Hopefully someone more knowledgeable can chime in or correct me
> In certain cases, 3rd-party applications doing specialized tasks like taking screenshots
In what way is this copy&paste-like staple of general computing some "specialized" task?
Will the new opportunities include reaching "specialized" feature parity?
> In the longer term, this change opens up new opportunities for features, optimizations, and speed of development.
The theme settings is also confusing because of gtk apps, global theme etc. Feels everything around theming could be made nicer.
Prob some more nitpicks but overall it is a really great desktop environment.
What do you guys use/recommend?
Wayland truly saves me so much time at work. It's forced me to re-up my ctrl+s reflex. Now I never lose work when it randomly crashes!
We've also been playing a fun new game. Every morning when I walk into the office my giant 5Kx1K monitor might be reset to literally any imaginable resolution and I have to figure out how to navigate to the display configuration menu to manually reset it because of course replugging the screen doesn't work.
I love Wayland. It's so easy to use and reliable.
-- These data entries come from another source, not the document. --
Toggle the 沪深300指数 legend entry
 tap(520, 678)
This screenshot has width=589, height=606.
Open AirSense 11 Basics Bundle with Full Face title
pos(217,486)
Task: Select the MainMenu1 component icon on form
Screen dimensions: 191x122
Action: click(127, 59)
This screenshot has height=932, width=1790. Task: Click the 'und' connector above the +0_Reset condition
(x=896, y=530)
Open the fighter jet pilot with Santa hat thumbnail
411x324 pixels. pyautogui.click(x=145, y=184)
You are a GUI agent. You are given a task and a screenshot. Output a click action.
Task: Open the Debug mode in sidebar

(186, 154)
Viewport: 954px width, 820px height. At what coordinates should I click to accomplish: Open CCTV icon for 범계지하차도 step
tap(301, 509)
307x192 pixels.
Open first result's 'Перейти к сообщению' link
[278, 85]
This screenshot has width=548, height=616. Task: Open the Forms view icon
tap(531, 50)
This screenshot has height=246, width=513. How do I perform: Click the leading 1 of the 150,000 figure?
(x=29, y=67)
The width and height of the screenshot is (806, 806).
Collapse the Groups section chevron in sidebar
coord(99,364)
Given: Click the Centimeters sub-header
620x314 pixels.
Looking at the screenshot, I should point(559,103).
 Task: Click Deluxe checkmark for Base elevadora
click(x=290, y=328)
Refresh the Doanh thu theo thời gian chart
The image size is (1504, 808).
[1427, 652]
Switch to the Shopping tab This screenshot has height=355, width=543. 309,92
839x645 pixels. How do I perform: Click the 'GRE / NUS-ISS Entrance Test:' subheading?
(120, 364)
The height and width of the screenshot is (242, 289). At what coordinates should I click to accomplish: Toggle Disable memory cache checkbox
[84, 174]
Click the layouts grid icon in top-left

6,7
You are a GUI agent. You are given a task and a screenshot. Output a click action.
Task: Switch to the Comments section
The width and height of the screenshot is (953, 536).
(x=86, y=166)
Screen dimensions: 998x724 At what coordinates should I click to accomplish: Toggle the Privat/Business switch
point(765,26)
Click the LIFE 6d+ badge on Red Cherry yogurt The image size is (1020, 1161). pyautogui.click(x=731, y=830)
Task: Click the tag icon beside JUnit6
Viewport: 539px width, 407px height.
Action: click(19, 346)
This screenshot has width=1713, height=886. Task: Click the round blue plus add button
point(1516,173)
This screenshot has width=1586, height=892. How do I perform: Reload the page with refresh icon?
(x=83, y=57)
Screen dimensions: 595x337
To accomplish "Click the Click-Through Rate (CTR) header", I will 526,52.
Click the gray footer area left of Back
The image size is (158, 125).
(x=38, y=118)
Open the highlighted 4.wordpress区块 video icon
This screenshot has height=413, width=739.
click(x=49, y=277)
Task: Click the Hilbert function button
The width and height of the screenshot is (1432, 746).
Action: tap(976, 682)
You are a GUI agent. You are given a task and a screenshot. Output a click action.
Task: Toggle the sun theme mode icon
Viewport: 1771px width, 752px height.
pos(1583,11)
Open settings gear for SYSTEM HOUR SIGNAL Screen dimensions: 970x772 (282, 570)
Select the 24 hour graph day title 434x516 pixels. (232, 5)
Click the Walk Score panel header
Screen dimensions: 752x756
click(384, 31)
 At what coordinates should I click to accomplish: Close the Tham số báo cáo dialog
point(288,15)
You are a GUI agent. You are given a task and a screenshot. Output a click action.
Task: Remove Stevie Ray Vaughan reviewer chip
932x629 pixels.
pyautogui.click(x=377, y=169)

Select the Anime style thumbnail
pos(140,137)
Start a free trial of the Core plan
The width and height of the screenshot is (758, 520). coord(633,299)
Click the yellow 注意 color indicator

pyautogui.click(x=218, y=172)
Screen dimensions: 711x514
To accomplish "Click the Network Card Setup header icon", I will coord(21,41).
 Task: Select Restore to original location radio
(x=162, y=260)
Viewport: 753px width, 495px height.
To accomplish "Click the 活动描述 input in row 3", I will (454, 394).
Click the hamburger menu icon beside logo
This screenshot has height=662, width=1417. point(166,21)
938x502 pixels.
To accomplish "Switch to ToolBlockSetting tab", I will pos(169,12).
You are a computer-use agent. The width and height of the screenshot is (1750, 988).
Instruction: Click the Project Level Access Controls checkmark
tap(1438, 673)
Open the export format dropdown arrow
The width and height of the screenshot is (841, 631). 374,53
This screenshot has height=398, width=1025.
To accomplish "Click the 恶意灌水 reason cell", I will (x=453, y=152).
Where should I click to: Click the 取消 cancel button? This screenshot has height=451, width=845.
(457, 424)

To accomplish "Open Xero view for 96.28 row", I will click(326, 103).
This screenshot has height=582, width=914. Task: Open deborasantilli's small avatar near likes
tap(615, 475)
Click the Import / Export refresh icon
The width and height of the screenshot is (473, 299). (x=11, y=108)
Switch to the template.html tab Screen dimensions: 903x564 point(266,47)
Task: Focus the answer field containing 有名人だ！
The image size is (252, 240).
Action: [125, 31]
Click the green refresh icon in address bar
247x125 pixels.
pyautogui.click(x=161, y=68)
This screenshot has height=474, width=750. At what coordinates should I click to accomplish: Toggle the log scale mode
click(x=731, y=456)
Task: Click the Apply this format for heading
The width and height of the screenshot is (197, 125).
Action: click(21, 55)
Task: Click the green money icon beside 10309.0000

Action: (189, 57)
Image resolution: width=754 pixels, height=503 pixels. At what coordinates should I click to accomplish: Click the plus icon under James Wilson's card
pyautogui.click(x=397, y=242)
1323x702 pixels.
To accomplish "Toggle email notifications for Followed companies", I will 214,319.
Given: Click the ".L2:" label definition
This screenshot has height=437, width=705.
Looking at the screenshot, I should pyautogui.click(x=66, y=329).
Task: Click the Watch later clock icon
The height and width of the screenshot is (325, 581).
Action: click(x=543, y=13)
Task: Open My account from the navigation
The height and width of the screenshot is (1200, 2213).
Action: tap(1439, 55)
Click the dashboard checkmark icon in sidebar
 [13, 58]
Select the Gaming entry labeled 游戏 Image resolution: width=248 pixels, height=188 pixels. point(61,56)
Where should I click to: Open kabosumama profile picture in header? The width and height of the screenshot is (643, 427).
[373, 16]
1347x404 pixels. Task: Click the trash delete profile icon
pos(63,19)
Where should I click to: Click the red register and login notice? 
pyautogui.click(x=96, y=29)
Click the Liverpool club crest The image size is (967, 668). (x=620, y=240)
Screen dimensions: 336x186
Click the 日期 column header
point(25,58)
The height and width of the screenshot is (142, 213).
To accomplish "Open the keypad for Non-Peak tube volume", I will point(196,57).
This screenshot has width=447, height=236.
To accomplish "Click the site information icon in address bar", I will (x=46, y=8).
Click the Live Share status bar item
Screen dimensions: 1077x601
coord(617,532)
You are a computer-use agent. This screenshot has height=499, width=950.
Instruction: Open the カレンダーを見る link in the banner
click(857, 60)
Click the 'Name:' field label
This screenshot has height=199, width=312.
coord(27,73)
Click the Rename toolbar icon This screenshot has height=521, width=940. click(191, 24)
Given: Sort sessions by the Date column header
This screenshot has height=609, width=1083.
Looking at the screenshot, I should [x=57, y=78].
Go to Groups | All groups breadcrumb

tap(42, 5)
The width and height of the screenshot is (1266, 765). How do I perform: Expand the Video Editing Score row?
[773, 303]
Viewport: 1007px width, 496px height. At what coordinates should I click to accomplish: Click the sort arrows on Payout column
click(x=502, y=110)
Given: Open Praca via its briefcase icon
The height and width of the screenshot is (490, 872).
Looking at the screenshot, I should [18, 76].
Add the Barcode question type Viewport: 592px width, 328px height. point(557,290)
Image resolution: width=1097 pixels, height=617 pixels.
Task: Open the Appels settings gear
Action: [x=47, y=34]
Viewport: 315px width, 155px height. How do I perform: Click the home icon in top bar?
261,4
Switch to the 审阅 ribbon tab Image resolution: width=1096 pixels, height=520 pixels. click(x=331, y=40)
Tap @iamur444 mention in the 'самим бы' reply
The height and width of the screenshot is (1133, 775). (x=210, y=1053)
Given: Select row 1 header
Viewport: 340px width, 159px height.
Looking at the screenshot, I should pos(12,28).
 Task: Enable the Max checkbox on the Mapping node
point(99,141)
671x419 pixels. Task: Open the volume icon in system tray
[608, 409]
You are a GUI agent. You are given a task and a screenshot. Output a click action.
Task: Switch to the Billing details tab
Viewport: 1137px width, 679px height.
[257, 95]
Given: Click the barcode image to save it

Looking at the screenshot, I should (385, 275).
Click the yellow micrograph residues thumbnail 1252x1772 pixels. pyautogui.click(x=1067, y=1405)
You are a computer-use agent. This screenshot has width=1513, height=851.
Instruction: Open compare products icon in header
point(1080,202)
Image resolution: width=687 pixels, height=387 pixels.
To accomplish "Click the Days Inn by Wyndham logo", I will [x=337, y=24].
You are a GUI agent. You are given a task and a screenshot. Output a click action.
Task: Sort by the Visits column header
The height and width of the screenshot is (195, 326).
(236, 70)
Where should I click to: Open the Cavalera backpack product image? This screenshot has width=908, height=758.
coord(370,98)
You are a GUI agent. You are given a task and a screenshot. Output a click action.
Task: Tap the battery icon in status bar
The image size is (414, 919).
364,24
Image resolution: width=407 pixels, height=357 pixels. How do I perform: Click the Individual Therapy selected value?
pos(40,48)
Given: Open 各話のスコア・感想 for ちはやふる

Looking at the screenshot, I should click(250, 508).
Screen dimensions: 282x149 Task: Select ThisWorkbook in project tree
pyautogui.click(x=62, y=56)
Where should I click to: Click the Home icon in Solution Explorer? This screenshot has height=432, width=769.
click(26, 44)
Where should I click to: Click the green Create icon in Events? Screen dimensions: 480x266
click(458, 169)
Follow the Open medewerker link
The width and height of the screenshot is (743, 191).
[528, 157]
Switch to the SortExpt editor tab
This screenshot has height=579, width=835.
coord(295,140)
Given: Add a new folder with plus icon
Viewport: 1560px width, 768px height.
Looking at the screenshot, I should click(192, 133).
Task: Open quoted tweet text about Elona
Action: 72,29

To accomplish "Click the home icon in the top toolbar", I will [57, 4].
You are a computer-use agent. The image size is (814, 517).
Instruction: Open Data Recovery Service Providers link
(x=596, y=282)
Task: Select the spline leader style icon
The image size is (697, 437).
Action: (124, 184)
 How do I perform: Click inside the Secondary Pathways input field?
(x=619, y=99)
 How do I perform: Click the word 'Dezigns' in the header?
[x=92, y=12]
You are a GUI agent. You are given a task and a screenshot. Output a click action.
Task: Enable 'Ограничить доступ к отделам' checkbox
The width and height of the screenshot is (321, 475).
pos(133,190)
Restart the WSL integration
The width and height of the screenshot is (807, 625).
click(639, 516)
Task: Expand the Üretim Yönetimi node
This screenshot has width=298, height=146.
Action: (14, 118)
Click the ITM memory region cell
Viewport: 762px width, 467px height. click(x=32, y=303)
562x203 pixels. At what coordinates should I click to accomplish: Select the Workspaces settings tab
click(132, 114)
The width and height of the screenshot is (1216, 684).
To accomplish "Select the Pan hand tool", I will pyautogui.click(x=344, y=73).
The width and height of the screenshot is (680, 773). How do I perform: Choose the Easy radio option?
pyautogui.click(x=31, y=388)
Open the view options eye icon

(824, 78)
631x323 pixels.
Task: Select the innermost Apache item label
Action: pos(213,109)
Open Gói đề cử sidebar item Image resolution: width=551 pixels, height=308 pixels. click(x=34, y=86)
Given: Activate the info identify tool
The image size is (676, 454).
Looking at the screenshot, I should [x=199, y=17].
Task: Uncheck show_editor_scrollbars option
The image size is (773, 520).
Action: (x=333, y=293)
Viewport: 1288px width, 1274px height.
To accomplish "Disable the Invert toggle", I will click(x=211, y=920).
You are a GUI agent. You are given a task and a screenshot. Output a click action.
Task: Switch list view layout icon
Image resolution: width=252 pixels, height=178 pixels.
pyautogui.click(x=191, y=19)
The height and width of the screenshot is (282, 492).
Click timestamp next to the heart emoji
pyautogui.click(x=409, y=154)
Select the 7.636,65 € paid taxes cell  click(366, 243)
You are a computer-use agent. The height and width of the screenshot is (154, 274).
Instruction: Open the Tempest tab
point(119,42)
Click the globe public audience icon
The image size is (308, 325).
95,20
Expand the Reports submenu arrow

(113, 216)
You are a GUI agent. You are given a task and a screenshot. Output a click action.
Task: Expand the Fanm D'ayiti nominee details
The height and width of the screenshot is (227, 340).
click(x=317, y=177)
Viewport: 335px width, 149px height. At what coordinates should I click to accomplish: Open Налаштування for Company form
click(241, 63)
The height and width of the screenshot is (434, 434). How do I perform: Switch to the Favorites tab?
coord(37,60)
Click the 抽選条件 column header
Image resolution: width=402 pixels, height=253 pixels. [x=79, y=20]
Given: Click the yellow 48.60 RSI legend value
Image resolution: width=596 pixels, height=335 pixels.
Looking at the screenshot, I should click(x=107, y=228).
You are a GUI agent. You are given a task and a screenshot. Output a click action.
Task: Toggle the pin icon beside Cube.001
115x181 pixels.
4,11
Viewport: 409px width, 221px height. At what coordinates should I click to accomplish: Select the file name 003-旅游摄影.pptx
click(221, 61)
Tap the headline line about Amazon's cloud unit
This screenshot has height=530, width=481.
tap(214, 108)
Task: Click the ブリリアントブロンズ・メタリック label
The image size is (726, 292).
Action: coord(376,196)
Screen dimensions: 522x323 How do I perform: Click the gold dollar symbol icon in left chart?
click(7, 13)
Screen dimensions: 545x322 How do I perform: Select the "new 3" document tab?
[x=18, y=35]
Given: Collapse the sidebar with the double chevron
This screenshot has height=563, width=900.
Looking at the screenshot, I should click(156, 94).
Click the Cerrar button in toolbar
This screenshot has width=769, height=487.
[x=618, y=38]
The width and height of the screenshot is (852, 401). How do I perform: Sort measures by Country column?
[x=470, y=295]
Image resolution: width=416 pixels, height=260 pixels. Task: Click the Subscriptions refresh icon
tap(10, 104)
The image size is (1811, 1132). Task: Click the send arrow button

But MOST IMPORTANT it's newer than X11. Thank god I don't have to use gross old software written in uncool languages. God for-fucking-bid we have to run old software that works instead of new software that-- while not as good as the old software-- is still new
What's that? Wayland is almost 20 years old and still not to feature parity with any other OS? Well, it's newer than X11!
A very basic functional test, with NVidia drivers 580.95:
Gnome and Xorg - Minecraft with a heavyish shader gives 60fps, Kerbal Space Program gives 60fps, DaVinci Resolve works
KDE and Wayland - Minecraft with the same shader gives 4fps, KSP gives 2fps, DaVinci Resolve does not work
Gnome and Wayland: Minecraft gives 3fps, KSP gives 3fps, DaVinci Resolve does not work.
So, acceleration is not supported, it seems. Bummer.
Maybe next year Wayland will be relevant.